=== Given exercise ===
Format the records as a JSON list of strings with one string per line, omitting blank lines, starting with the line containing "Select the tall red candle near the left edge" and continuing through the line containing "click(372, 80)". Convert only those lines.
— begin Entries provided —
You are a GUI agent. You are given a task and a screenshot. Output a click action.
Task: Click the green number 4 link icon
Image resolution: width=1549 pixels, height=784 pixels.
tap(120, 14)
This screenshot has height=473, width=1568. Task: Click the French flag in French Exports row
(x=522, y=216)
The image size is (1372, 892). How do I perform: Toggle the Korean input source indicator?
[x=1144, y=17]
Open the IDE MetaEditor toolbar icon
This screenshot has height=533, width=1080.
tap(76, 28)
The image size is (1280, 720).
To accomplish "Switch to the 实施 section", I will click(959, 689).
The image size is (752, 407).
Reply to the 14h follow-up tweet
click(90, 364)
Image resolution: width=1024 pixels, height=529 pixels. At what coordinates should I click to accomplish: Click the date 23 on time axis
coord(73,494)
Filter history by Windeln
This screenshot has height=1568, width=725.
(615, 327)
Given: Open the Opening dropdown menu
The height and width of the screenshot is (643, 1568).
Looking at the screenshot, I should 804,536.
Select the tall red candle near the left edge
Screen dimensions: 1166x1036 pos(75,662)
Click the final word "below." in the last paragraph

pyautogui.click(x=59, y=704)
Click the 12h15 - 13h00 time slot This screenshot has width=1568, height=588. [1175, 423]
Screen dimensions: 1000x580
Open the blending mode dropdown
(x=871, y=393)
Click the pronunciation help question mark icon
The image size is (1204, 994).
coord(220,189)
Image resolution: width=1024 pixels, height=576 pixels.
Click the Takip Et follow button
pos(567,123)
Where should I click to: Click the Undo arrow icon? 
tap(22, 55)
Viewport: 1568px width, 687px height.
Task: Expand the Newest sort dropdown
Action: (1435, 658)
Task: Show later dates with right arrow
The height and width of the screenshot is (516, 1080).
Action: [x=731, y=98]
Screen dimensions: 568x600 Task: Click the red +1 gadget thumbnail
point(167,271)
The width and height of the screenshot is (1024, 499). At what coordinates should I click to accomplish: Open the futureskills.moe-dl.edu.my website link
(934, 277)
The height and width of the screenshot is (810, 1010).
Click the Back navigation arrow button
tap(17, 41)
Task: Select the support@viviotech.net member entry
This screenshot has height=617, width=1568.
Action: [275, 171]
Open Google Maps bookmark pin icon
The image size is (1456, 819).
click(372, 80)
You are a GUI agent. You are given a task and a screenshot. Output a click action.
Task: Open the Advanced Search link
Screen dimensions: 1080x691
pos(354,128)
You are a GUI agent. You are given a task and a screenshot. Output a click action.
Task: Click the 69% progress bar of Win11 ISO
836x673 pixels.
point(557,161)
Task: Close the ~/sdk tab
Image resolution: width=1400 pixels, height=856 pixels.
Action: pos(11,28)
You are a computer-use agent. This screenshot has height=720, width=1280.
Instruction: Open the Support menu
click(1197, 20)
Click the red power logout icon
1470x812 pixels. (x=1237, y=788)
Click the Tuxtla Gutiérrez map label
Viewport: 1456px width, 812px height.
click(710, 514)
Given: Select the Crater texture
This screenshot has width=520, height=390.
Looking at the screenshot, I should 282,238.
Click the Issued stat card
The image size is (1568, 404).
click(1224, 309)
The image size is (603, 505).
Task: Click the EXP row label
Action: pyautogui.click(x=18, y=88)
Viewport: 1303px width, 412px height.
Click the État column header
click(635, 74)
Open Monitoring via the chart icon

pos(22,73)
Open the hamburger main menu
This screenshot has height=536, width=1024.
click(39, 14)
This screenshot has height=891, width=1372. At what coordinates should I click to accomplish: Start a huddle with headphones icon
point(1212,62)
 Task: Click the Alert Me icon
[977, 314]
— end Entries provided —
=== The completed task ===
[
  "Select the tall red candle near the left edge",
  "Screen dimensions: 1166x1036 pos(75,662)",
  "Click the final word \"below.\" in the last paragraph",
  "pyautogui.click(x=59, y=704)",
  "Click the 12h15 - 13h00 time slot This screenshot has width=1568, height=588. [1175, 423]",
  "Screen dimensions: 1000x580",
  "Open the blending mode dropdown",
  "(x=871, y=393)",
  "Click the pronunciation help question mark icon",
  "The image size is (1204, 994).",
  "coord(220,189)",
  "Image resolution: width=1024 pixels, height=576 pixels.",
  "Click the Takip Et follow button",
  "pos(567,123)",
  "Where should I click to: Click the Undo arrow icon? ",
  "tap(22, 55)",
  "Viewport: 1568px width, 687px height.",
  "Task: Expand the Newest sort dropdown",
  "Action: (1435, 658)",
  "Task: Show later dates with right arrow",
  "The height and width of the screenshot is (516, 1080).",
  "Action: [x=731, y=98]",
  "Screen dimensions: 568x600 Task: Click the red +1 gadget thumbnail",
  "point(167,271)",
  "The width and height of the screenshot is (1024, 499). At what coordinates should I click to accomplish: Open the futureskills.moe-dl.edu.my website link",
  "(934, 277)",
  "The height and width of the screenshot is (810, 1010).",
  "Click the Back navigation arrow button",
  "tap(17, 41)",
  "Task: Select the support@viviotech.net member entry",
  "This screenshot has height=617, width=1568.",
  "Action: [275, 171]",
  "Open Google Maps bookmark pin icon",
  "The image size is (1456, 819).",
  "click(372, 80)"
]